This is not a complete answer, but it is informative, partially answers, and is too long for a comment.
Clarifying the Goal
The question actually seeks reproducibility of floating-point results, not order of execution. Also, order of execution is irrelevant; we do not care if, in (a+b)+(c+d), a+b or c+d is executed first. We care that the result of a+b is added to the result of c+d, without any reassociation or other rewriting of arithmetic unless the result is known to be the same.
Reproducibility of floating-point arithmetic is in general an unsolved technological problem. (There is no theoretical barrier; we have reproducible elementary operations. Reproducibility is a matter of what hardware and software vendors have provided and how hard it is to express the computations we want performed.)
Do you want reproducibility on one platform (e.g., always using the same version of the same math library)? Does your code use any math library routines like sin or log? Do you want reproducibility across different platforms? With multithreading? Across changes of compiler version?
Addressing Some Specific Issues
The samples shown in the question can largely be handled by writing each individual floating-point operation in its own statement, as by replacing:
a = 1 + 2 - 2 + 3 + 4;
a += 2*b;
a += c;
with:
t0 = 1 + 2;
t0 = t0 - 2;
t0 = t0 + 3;
t0 = t0 + 4;
t1 = 2*b;
t0 += t1;
a += c;
The basis for this is that both C and C++ permit an implementation to use “excess precision” when evaluating an expression but require that precision to be “discarded” when an assignment or cast is performed. Limiting each assignment expression to one operation or executing a cast after each operation effectively isolates the operations.

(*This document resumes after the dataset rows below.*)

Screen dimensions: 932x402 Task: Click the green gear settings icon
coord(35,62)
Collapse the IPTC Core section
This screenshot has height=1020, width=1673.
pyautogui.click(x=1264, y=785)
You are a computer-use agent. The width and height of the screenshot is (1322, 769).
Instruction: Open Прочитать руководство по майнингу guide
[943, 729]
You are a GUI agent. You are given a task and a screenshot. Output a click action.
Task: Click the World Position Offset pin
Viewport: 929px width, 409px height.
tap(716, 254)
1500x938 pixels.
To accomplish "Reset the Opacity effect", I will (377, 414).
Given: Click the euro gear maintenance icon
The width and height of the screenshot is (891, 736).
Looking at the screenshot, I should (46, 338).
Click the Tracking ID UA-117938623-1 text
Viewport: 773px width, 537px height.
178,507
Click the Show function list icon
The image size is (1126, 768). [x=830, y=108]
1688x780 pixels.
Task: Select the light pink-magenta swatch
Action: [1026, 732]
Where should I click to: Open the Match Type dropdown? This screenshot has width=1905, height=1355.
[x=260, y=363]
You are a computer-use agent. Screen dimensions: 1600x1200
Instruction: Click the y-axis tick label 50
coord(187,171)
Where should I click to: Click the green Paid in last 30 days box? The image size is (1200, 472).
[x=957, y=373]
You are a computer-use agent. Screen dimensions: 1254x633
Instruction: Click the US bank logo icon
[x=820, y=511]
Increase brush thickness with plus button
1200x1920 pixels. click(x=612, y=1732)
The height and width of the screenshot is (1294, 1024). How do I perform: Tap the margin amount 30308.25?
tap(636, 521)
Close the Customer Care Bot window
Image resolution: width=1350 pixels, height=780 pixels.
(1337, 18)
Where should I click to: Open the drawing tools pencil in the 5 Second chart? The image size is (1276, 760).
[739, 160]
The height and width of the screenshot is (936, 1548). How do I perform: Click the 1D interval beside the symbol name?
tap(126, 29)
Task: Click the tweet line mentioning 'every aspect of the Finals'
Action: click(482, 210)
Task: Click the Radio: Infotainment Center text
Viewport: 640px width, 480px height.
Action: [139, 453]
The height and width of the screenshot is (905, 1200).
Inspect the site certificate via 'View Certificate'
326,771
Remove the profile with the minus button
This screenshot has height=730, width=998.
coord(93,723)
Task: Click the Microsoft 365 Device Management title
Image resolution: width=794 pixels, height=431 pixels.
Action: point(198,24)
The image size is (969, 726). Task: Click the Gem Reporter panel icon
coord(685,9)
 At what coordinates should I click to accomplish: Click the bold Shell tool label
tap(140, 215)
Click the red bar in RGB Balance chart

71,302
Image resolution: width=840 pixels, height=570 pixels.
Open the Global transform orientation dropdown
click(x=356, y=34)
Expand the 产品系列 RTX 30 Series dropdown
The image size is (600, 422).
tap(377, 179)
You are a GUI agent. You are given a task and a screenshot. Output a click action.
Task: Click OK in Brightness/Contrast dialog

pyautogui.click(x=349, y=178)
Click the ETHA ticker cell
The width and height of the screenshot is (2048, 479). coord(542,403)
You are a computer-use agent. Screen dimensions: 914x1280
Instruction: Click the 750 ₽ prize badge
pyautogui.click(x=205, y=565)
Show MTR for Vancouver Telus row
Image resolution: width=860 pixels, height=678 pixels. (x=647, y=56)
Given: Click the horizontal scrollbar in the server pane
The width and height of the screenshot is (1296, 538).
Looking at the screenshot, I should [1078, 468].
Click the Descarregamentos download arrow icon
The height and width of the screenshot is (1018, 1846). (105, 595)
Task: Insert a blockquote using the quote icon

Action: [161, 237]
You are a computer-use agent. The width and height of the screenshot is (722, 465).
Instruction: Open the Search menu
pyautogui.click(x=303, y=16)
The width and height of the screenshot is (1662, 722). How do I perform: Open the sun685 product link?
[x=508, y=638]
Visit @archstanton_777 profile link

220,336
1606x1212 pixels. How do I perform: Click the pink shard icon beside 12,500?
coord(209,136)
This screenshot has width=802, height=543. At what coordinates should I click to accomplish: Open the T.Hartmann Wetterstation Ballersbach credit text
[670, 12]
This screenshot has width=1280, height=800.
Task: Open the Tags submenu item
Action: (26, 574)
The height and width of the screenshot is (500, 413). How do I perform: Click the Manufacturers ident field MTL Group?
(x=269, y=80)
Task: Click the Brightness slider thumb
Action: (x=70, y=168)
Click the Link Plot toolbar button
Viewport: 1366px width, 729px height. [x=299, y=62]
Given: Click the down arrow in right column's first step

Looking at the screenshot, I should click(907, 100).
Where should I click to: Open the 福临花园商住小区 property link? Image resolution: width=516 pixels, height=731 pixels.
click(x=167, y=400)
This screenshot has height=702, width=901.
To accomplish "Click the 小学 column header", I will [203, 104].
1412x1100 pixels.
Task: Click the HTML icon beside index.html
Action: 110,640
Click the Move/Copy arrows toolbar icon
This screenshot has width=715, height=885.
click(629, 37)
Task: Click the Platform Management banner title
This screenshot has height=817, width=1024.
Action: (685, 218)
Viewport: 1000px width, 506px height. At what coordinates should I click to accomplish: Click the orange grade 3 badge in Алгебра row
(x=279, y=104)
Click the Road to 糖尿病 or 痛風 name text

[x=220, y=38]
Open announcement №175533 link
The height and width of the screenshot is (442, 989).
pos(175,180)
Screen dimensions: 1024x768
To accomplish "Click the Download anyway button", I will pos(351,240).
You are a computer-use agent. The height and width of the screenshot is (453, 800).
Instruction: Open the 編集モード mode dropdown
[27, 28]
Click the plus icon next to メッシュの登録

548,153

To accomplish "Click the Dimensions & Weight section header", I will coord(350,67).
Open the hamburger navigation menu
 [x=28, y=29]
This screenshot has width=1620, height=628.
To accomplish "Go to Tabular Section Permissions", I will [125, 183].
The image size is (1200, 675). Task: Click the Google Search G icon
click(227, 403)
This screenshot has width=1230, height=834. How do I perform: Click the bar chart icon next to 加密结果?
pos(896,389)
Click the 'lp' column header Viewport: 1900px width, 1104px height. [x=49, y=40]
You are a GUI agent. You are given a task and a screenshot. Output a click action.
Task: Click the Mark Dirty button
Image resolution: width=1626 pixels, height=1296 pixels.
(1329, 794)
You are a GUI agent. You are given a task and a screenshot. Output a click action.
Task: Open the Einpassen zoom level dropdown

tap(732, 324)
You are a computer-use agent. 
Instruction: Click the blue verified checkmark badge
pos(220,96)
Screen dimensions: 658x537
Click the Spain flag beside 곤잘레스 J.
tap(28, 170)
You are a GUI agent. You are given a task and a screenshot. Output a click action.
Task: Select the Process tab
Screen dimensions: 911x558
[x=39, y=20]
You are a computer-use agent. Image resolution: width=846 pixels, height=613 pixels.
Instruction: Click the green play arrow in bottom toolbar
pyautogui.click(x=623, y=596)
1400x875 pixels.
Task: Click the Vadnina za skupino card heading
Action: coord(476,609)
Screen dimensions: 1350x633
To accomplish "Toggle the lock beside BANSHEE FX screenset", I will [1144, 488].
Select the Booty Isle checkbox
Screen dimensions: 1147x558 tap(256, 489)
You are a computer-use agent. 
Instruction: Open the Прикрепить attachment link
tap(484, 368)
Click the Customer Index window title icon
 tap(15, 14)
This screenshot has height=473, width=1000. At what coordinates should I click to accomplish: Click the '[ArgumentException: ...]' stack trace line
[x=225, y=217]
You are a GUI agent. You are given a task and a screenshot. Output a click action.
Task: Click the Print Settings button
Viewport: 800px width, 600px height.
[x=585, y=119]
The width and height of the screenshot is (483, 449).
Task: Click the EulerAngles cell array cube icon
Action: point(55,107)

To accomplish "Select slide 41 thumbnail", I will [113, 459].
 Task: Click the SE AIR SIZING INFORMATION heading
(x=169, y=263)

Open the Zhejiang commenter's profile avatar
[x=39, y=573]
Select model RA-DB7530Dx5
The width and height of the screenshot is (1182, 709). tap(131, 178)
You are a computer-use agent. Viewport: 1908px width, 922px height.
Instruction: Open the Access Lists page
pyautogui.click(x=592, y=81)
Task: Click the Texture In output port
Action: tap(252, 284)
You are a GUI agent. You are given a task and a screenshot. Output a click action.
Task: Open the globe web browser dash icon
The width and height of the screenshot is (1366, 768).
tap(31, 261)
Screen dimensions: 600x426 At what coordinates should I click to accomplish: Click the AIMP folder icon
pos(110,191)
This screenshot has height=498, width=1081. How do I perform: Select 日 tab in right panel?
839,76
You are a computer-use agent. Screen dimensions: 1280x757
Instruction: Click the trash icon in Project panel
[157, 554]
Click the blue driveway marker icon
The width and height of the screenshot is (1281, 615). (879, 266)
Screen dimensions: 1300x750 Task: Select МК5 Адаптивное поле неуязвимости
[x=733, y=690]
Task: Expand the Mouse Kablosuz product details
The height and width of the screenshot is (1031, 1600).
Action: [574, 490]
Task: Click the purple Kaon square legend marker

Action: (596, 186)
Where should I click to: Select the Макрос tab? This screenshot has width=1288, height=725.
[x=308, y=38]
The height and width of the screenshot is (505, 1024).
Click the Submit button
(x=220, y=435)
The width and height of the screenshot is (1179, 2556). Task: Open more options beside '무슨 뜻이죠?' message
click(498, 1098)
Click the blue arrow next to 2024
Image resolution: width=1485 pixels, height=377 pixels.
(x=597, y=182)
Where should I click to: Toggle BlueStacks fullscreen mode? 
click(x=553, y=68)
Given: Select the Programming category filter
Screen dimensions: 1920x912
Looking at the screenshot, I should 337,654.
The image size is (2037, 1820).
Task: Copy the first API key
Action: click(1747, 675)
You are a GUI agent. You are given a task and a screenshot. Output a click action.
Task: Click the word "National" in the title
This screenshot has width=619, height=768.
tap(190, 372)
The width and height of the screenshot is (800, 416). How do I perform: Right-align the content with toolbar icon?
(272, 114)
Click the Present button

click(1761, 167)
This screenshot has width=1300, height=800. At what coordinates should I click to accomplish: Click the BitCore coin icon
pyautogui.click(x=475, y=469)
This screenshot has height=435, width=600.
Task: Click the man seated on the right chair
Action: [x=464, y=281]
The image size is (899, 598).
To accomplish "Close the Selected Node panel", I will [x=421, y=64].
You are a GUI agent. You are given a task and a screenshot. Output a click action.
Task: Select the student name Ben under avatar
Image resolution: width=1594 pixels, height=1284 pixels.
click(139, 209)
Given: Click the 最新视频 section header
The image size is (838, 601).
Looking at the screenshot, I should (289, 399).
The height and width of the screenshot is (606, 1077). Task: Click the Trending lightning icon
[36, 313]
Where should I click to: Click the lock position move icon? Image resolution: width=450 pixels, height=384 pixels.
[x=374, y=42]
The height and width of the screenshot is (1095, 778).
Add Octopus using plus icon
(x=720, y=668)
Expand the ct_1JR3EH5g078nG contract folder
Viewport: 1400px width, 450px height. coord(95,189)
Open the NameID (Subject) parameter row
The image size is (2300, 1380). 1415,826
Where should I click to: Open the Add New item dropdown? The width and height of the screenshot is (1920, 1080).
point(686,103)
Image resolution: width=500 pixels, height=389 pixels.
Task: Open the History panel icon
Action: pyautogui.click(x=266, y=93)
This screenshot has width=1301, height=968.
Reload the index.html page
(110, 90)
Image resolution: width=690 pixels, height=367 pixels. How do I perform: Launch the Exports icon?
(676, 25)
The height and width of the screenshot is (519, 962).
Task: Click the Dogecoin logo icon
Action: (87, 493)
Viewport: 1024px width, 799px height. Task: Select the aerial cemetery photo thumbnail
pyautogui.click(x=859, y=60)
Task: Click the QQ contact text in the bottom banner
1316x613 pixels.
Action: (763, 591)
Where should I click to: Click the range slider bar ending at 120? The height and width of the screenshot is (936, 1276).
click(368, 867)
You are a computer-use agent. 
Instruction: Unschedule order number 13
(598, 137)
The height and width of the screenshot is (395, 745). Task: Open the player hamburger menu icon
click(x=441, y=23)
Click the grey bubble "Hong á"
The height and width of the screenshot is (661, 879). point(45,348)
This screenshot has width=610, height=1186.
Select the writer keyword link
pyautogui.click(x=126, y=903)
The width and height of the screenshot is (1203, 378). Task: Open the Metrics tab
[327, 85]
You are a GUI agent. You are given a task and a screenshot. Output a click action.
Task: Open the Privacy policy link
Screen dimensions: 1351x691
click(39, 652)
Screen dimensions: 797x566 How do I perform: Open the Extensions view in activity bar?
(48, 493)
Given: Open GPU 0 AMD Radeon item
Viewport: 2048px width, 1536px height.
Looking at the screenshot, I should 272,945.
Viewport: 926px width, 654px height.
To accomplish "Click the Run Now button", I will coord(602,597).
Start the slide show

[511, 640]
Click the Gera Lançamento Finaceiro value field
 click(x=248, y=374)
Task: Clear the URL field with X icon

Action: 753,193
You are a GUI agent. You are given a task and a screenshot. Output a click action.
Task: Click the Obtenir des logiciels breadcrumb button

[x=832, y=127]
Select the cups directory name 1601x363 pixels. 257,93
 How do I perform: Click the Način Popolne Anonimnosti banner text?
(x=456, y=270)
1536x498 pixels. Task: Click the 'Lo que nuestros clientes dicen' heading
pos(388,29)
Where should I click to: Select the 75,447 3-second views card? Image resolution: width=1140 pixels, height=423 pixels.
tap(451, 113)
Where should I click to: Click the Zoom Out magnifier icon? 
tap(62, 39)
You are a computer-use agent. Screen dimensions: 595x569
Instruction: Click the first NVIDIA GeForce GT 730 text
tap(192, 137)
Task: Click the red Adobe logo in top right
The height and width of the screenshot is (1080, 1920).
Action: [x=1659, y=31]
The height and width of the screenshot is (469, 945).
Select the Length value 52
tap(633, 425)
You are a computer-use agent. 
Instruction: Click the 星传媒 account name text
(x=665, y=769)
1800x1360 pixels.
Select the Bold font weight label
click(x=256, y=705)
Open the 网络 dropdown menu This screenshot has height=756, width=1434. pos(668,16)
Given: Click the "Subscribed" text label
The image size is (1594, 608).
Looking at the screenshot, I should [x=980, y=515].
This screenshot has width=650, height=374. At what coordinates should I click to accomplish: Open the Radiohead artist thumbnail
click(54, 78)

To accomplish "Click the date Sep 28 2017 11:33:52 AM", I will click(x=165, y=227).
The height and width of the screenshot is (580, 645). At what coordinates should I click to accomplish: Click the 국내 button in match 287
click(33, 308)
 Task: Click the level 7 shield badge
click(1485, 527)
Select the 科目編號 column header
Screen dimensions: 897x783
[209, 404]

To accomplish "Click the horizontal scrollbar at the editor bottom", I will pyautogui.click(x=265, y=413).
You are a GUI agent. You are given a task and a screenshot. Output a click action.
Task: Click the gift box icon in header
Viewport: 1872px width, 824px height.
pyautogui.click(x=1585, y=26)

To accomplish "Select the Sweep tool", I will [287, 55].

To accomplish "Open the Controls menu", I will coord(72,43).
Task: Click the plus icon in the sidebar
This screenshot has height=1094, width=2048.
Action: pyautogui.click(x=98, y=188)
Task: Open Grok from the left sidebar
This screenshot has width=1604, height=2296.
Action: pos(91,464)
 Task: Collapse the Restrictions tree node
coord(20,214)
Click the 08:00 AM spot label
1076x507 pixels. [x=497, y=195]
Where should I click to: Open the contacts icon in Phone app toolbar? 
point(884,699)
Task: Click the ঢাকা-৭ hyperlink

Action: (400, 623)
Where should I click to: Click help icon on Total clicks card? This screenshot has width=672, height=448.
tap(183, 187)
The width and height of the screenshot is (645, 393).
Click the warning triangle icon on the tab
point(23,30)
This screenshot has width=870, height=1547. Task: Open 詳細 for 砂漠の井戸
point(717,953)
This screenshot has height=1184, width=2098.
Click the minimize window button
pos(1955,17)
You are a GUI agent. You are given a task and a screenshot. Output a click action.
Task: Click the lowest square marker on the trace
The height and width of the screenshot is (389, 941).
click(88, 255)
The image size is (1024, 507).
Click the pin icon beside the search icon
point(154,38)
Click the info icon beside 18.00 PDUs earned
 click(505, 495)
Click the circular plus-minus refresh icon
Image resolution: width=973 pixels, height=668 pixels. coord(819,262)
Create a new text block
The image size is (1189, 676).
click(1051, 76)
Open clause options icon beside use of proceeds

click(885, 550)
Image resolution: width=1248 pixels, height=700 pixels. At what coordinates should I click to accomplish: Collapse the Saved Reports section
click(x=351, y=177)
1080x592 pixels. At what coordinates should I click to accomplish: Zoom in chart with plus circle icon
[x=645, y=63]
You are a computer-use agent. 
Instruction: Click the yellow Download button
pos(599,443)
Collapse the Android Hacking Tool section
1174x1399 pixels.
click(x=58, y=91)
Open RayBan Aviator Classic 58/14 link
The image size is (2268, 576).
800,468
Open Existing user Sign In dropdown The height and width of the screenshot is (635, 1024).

In many cases, a compiler will then generate code using instructions of the nominal type, instead of instructions using a type with excess precision. In particular, this should avoid a fused multiply-add (FMA) being substituted for a multiplication followed by an addition. (An FMA has effectively infinite precision in the product before it is added to the addend, thus falling under the “excess precision is permitted” rule.) There are caveats, however. An implementation might first evaluate an operation with excess precision and then round it to the nominal precision. In general, this can cause a different result than doing a single operation in the nominal precision. For the elementary operations of addition, subtract, multiplication, division, and even square root, this does not happen if the excess precision is sufficient greater than the nominal precision. (There are proofs that a result with sufficient excess precision is always close enough to the infinitely precise result that the rounding to nominal precision gets the same result.) This is true for the case where the nominal precision is the IEEE-754 basic 32-bit binary floating-point format, and the excess precision is the 64-bit format. However, it is not true where the nominal precision is the 64-bit format and the excess precision is Intel’s 80-bit format.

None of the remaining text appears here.